Many historians see 1968 as one of most volatile years in the nation's history. College campuses exploded in protest over the Vietnam War, Martin Luther King and Robert F. Kennedy were assassinated within two months of one another, and President Lyndon B. Johnson elected to not run for a second term. In August, antiwar demonstrators violently clashed with Chicago police during the Democratic National Convention. And in November, Richard M. Nixon was elected President.
To many Americans, it appeared that the country was spiraling out of control, and it all began almost as soon as the new year dawned.
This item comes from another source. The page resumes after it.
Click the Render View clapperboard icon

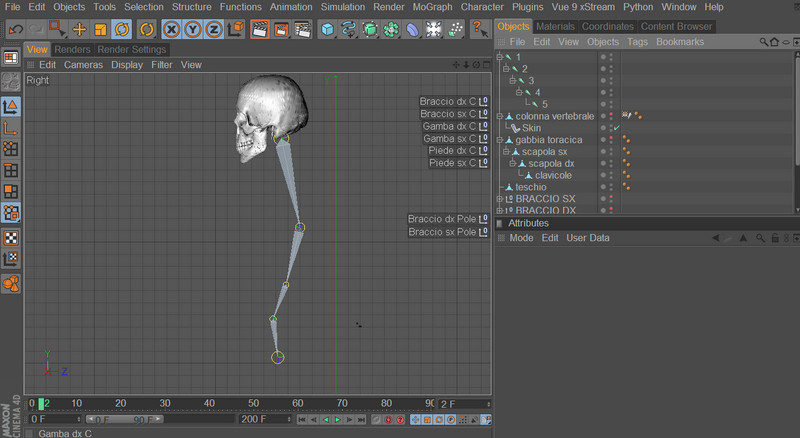259,29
By the end of 1967, despite still-growing opposition to the war, the Johnson Administration was able to portray at least the illusion of progress in Vietnam. General William Westmoreland, commander of U.S. troops in South Vietnam, began to speak of a "light at the end of the tunnel." But on January 31, during the Vietnamese Lunar New Year celebration of Tet, North Vietnamese and Vietcong troops launched a massive surprise attack throughout South Vietnam.
On television, scenes of intense urban fighting brought the war home to Americans in a way they had not previously seen. And although American and South Vietnamese forces were able to eventually turn back the enemy and inflict huge casualties, Tet marked a major turning point in Americans’ perceptions of the war and how it was being fought. From this point forward, the majority of Americans would have trouble believing that the war was being won.
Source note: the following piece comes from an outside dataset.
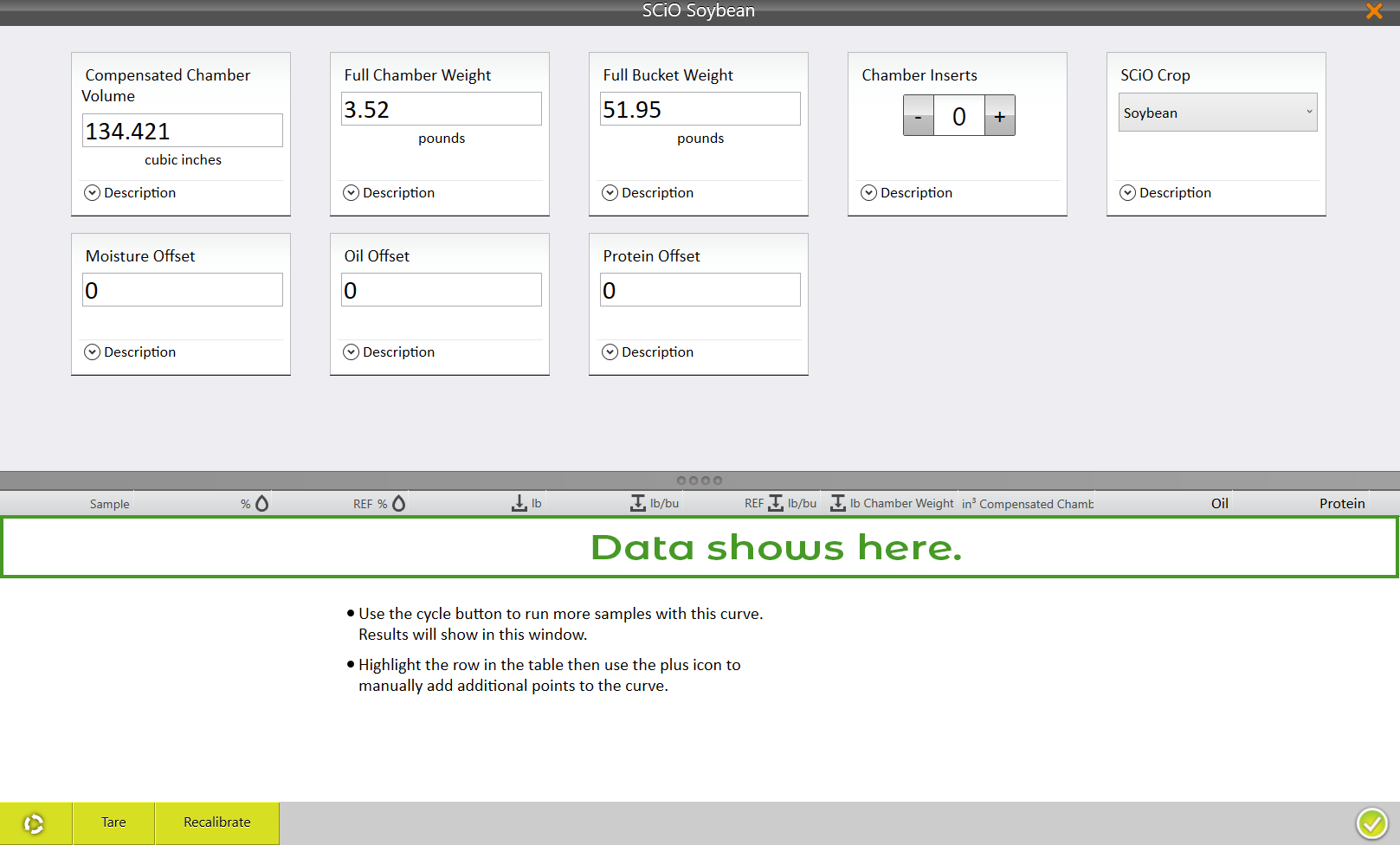Decrease Chamber Inserts with minus button

click(x=919, y=116)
After the debacle of Tet, President Johnson suffered further embarrassment in the New Hampshire Presidential Primary on March 12 when antiwar candidate Senator Eugene McCarthy came within seven points of defeating the sitting president. Four days later, Senator Robert F. Kennedy entered the contest for the Democratic nomination. Polls showed LBJ trailing both McCarthy and Kennedy in upcoming primaries.
Faced with the embarrassment of being denied his own party’s nomination, Johnson decided against running for re-election. He stunned the nation on the evening of March 31, when at the conclusion of a televised address on Vietnam, he announced: “I shall not seek, and I will not accept, the nomination of my party for another term as your President.”
Less than a week after Johnson’s announcement, civil rights icon Martin Luther King, Jr. was gunned down in Memphis. King was there to support a strike by the city's black sanitation workers, and after his eerily prescient "I've been to the mountaintop" speech the night before, he was shot by a sniper on the balcony of the Lorraine Motel. He died an hour later.
Two months later, James Earl Ray was captured and eventually convicted of King's murder, although many to this day remain convinced of a conspiracy in the assassination.
In the aftermath of the killing, riots broke out in over 100 American cities, laying the groundwork for even more mayhem throughout the rest of the year.